# Activity
In the records below, find the line containing "1531x784 pixels. At" and the line containing "Given: Click Выполняется link in the last row"; please repeat exactly the lines from one to the other, both included, and nothing more.

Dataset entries

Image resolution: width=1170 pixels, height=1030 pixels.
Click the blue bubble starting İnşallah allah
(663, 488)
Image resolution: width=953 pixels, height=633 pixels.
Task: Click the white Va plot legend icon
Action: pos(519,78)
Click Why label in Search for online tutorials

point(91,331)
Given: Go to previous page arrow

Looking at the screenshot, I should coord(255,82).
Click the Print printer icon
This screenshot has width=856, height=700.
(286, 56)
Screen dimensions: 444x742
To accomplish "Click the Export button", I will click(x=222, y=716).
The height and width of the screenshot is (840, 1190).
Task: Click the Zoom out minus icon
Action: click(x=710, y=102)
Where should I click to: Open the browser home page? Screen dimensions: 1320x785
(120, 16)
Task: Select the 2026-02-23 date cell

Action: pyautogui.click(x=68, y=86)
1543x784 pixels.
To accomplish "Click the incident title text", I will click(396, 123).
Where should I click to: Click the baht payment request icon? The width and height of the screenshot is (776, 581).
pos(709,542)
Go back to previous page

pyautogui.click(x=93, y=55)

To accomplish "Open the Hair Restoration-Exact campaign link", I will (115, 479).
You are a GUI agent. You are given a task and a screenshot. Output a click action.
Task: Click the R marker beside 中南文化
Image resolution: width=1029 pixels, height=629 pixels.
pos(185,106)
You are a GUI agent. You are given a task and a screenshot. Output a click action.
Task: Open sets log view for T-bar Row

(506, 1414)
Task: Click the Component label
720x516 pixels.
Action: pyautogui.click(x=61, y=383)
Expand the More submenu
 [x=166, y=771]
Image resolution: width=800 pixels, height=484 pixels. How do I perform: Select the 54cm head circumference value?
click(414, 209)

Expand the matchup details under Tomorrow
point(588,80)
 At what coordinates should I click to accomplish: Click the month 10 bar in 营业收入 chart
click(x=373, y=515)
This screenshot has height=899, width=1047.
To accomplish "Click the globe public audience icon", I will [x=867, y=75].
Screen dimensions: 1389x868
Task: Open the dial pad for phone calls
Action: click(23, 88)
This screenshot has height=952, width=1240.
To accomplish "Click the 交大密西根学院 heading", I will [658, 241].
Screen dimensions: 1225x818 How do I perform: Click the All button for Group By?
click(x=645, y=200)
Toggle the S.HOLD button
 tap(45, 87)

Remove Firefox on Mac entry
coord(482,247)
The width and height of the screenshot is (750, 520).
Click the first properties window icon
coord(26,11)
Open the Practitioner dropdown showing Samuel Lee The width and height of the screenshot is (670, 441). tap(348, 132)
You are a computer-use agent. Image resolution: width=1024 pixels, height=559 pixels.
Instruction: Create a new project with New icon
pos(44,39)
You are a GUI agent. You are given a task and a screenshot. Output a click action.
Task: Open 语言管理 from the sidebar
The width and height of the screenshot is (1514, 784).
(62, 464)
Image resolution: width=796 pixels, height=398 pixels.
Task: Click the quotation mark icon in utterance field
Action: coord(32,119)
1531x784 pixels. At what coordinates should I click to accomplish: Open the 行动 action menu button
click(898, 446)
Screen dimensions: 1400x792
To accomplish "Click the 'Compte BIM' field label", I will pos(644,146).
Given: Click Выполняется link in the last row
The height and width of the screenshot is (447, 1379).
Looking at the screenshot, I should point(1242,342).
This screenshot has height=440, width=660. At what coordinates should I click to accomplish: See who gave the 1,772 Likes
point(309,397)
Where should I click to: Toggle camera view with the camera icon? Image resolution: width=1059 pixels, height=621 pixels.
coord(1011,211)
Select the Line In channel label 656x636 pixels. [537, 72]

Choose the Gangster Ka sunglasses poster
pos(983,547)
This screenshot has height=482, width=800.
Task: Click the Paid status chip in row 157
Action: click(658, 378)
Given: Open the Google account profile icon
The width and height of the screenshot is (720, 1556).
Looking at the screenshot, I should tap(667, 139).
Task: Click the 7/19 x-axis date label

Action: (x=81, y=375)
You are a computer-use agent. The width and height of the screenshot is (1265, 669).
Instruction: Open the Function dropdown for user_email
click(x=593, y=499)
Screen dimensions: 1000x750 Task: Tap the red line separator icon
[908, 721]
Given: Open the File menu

# Solution to this task
1531x784 pixels. At what coordinates should I click to accomplish: Open the 行动 action menu button
click(898, 446)
Screen dimensions: 1400x792
To accomplish "Click the 'Compte BIM' field label", I will pos(644,146).
Given: Click Выполняется link in the last row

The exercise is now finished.